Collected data
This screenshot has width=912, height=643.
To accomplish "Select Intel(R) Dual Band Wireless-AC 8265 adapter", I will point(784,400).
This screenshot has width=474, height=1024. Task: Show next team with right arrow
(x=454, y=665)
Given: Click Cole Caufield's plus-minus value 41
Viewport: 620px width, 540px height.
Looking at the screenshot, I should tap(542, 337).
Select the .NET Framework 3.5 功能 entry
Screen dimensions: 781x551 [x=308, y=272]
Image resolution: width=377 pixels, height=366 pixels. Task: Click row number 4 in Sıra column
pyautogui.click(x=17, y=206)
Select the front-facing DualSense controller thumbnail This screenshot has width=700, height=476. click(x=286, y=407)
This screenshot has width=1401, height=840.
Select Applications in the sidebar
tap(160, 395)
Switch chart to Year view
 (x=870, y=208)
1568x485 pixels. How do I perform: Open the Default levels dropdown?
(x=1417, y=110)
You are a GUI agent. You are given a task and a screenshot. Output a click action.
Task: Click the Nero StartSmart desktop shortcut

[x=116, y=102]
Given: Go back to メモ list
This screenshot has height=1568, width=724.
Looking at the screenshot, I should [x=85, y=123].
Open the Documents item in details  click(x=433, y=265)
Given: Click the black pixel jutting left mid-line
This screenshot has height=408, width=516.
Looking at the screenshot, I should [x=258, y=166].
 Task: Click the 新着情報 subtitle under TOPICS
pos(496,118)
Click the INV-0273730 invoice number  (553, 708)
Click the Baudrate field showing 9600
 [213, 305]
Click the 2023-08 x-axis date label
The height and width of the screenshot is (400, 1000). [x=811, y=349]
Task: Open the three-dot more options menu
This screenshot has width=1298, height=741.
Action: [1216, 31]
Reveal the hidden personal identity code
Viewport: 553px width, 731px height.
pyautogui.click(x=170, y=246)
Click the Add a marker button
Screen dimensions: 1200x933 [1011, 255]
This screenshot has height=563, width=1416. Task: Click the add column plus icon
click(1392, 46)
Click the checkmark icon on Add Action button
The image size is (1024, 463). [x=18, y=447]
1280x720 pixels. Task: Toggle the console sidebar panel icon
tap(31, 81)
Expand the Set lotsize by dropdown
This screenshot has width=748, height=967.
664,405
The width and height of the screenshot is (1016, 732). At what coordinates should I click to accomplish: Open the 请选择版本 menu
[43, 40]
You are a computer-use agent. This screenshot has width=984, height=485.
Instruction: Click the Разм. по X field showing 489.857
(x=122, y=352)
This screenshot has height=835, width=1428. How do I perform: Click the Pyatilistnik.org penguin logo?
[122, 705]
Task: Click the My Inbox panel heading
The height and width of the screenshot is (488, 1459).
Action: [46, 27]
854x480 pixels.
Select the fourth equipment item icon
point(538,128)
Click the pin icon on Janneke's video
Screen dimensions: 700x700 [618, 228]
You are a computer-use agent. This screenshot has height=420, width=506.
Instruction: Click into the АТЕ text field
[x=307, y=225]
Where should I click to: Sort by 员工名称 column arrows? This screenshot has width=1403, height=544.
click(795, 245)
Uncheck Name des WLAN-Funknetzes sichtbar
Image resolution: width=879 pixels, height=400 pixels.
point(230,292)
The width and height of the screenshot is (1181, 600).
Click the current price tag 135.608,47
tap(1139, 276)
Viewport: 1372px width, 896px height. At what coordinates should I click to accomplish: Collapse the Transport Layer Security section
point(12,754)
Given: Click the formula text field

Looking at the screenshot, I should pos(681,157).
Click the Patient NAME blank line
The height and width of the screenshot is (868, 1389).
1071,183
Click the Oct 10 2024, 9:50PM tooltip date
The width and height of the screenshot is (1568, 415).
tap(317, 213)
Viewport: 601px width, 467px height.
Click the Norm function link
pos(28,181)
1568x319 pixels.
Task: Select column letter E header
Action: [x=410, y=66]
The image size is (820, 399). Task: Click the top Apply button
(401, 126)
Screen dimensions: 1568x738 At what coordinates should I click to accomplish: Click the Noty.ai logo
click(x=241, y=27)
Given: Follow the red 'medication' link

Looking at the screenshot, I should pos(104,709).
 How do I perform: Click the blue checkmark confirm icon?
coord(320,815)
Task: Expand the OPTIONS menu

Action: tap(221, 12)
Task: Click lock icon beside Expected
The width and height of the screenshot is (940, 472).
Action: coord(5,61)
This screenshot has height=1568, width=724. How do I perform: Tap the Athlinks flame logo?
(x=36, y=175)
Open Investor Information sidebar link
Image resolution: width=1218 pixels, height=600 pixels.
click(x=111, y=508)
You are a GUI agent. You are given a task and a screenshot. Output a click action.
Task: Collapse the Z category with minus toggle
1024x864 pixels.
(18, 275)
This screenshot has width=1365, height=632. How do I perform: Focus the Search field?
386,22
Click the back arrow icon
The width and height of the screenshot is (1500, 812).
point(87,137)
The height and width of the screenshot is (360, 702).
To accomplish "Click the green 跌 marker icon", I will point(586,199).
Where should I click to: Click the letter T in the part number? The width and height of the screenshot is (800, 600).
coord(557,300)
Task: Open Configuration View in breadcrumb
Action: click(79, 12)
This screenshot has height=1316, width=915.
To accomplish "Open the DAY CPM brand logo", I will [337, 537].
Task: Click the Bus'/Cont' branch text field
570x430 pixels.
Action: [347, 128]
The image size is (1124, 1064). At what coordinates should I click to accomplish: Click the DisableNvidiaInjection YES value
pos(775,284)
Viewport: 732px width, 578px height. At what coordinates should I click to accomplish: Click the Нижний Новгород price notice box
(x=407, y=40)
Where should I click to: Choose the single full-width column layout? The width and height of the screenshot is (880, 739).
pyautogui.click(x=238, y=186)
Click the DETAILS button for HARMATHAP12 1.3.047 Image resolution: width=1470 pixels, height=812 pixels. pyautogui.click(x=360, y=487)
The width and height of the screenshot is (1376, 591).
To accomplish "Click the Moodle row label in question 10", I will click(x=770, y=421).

• **What you will do**
Write out again only the lines from the one with "This screenshot has height=1316, width=915." through the last line of the records above. Keep every word as it stands.

• **Answer to this problem**
This screenshot has height=1316, width=915.
To accomplish "Open the DAY CPM brand logo", I will [337, 537].
Task: Click the Bus'/Cont' branch text field
570x430 pixels.
Action: [347, 128]
The image size is (1124, 1064). At what coordinates should I click to accomplish: Click the DisableNvidiaInjection YES value
pos(775,284)
Viewport: 732px width, 578px height. At what coordinates should I click to accomplish: Click the Нижний Новгород price notice box
(x=407, y=40)
Where should I click to: Choose the single full-width column layout? The width and height of the screenshot is (880, 739).
pyautogui.click(x=238, y=186)
Click the DETAILS button for HARMATHAP12 1.3.047 Image resolution: width=1470 pixels, height=812 pixels. pyautogui.click(x=360, y=487)
The width and height of the screenshot is (1376, 591).
To accomplish "Click the Moodle row label in question 10", I will click(x=770, y=421).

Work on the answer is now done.